» The data:
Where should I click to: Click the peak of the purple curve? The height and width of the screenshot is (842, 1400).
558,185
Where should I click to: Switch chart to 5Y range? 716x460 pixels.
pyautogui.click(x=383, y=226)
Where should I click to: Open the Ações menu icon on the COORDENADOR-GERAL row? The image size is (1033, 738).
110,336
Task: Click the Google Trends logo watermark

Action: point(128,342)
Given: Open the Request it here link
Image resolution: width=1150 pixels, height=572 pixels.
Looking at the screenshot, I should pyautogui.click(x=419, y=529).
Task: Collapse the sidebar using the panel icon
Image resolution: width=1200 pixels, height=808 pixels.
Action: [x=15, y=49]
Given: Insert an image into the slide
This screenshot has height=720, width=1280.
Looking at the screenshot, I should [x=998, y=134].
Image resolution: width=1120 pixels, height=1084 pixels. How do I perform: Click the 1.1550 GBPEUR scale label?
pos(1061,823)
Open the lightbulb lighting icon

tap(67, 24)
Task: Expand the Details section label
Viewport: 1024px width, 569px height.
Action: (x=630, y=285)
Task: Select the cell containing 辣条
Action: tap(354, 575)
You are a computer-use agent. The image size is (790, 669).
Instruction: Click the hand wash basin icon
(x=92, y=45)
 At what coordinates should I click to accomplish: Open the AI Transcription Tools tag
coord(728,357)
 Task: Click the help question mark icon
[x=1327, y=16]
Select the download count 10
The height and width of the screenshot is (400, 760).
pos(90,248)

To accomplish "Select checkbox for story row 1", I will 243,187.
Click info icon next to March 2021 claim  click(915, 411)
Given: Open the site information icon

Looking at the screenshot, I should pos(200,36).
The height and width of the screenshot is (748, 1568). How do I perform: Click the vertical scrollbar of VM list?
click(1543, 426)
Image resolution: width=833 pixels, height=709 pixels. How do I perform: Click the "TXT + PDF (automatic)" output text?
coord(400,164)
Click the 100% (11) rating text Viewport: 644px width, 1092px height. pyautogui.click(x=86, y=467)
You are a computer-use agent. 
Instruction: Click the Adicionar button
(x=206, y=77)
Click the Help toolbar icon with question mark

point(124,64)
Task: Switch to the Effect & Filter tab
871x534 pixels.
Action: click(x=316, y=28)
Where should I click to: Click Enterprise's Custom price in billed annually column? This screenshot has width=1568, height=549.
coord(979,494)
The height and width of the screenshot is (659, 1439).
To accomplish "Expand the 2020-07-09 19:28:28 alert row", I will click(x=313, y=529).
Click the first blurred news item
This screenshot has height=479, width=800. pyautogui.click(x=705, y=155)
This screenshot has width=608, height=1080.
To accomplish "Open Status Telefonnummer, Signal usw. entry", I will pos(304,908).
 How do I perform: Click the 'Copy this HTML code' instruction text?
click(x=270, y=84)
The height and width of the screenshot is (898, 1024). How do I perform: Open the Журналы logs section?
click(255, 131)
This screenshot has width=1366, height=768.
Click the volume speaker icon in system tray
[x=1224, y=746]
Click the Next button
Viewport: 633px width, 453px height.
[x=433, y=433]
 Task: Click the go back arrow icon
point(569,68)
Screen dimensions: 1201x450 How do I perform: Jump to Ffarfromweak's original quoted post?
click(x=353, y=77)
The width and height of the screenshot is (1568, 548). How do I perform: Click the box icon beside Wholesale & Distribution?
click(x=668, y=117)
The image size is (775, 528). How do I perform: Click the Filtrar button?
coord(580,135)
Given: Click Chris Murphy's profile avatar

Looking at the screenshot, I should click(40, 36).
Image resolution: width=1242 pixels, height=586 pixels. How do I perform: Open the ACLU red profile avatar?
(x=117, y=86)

» Task to carry out: Show every line above where "agent" is found.

» Answer section:
You are a computer-use agent. The image size is (790, 669).
You are a computer-use agent. 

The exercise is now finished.